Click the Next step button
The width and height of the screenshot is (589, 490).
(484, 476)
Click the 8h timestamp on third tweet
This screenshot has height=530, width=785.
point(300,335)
********
» Directive
Transcribe the records above line by line, without changing a single character.

» Response below
Click the Next step button
The width and height of the screenshot is (589, 490).
(484, 476)
Click the 8h timestamp on third tweet
This screenshot has height=530, width=785.
point(300,335)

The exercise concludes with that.